Let us assume we are going to enter 3 sides of a triangle.

If you think of what will happen with your recursion in place. Your first call to main calls SSS(). This accepts the 3 values, checks out their validity and calls validity() if it finds them invalid. Validity() then makes a second call to main(). However that set of incorrect data is left on the stack as the current parameters of that first call to main() and as your recursion eventually unwinds the program will try to resolve that call with those parameters.

Look at where your return from your successful second call will bring you - back into the first SSS() function just after the call to validity(). It will then still try to complete that iteration with your incorrect data.

As a quick fix, simply reset your side1, side2, and side3 variables to 0.0 immediately after the call to validity() and still inside the if()in the SSS() function and run your program with an incorrect SSS triangle then a correct one. You will now see that your unwanted message reports that final extra area as 0.

That explains the problem I think, and you seem easily competent enough to get rid of that unwanted message if it should be necessary. 

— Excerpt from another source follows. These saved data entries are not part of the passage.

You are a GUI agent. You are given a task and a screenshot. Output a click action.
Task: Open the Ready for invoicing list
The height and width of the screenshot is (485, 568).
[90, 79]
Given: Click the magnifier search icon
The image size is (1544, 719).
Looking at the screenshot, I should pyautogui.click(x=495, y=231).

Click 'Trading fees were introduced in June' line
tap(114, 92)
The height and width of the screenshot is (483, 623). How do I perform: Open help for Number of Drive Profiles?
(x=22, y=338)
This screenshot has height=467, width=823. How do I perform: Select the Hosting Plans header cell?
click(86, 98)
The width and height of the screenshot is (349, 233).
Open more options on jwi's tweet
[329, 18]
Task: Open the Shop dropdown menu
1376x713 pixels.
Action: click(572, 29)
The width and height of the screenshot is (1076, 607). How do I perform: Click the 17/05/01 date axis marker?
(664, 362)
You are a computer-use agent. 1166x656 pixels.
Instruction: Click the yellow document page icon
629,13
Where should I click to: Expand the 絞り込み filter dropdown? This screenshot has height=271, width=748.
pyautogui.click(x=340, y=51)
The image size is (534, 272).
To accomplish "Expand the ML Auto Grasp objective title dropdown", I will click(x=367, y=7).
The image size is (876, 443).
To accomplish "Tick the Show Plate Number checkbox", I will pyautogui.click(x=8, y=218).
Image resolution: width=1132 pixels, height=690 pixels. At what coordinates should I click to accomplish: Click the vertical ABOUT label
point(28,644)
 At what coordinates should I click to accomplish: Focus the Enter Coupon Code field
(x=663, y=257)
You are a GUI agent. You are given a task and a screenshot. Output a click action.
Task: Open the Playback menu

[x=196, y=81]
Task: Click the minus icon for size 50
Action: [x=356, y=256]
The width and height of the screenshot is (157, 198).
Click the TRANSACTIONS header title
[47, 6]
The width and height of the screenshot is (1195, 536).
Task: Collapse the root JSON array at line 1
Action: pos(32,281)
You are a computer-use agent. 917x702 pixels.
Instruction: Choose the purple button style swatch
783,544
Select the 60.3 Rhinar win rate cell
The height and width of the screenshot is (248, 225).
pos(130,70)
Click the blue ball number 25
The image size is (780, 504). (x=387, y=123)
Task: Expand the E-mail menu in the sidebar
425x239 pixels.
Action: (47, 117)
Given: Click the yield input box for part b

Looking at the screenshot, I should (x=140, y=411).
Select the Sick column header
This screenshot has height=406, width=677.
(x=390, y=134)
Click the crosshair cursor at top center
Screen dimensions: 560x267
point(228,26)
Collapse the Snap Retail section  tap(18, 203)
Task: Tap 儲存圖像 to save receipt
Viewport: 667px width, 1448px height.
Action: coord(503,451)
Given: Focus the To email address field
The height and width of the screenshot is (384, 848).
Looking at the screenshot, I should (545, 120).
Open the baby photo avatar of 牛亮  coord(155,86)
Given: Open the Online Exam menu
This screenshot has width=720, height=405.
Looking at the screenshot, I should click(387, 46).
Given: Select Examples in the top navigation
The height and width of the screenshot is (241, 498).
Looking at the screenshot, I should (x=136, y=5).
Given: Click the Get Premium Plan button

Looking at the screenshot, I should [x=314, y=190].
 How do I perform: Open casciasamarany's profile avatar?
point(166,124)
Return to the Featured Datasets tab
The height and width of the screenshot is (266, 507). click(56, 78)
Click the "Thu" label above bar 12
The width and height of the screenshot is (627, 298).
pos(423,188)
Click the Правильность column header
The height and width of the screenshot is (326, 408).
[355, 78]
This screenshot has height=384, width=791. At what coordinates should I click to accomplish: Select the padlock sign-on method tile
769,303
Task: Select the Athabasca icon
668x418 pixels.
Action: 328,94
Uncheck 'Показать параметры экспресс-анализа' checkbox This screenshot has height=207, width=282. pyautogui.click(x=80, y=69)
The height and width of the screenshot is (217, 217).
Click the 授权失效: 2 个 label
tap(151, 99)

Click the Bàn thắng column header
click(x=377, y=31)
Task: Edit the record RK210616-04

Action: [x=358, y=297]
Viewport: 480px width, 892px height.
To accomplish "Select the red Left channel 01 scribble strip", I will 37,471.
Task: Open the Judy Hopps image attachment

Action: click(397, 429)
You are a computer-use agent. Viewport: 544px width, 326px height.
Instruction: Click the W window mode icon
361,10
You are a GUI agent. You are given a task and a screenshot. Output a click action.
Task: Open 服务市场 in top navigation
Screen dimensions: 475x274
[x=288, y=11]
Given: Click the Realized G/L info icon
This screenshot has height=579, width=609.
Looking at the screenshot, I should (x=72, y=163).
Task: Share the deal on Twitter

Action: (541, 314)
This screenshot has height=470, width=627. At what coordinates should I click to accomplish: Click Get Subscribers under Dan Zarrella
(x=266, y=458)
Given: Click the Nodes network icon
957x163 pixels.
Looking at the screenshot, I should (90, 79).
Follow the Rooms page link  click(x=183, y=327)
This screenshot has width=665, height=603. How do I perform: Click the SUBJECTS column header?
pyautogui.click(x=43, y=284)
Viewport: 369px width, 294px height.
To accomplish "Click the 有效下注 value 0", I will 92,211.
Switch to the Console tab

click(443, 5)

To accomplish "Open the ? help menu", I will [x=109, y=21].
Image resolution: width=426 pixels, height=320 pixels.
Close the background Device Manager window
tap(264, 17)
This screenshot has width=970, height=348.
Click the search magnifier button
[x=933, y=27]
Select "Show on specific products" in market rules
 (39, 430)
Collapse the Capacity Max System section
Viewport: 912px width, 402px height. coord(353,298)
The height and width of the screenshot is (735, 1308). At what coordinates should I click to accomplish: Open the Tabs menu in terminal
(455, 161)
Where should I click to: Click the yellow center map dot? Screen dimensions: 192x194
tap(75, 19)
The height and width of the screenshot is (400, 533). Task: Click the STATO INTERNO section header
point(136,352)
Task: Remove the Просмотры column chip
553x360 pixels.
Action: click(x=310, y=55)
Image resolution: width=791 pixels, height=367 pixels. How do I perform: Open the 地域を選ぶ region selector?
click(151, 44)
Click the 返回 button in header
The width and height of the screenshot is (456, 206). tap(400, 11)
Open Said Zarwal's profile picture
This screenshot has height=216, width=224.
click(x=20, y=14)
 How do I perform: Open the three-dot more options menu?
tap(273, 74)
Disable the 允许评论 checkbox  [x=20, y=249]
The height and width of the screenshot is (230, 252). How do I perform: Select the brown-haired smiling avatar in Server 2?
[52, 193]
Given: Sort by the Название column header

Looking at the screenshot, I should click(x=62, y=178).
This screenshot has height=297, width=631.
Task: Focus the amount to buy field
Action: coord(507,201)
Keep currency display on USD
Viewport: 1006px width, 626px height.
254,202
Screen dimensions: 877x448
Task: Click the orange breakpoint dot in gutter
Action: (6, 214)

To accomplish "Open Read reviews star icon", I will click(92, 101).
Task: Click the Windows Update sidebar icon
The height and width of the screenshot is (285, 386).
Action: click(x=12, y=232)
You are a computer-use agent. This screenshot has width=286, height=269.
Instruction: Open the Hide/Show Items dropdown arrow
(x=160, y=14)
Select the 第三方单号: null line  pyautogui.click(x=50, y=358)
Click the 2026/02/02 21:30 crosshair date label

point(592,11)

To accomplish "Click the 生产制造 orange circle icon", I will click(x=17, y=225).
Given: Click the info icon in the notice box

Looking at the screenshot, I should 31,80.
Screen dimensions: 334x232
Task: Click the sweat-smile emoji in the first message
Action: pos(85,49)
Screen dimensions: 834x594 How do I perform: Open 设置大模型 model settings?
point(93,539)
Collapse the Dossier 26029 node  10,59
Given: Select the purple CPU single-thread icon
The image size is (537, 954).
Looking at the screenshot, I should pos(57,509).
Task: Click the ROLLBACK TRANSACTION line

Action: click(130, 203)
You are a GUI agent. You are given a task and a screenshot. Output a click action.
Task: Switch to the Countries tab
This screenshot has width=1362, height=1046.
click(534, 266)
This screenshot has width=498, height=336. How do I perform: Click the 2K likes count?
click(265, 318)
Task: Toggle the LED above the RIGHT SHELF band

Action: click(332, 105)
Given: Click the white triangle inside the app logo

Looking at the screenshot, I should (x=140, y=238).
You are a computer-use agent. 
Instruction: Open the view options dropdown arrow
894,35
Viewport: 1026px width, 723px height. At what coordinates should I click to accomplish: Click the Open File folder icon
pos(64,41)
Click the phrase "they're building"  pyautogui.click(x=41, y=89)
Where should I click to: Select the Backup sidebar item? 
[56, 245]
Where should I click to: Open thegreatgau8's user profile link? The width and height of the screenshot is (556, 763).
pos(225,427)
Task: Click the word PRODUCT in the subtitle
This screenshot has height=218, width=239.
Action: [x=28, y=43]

One tip for posting here, as you prepare your post place your code inside the two tags [ code ] [ /code ], (without the spaces I have had to put in these examples to stop them from being parsed out)!  This will allow you to display your code in a plainer font with its normal indentation, (use spaces rather than a tab), and makes it easier for you (and me  ) to pick out and follow.


----------



## C++ Beginner (Mar 16, 2004)

AlbertB...Thank you for the help and the advice on posting in the future. My program works well now!

Chris


----------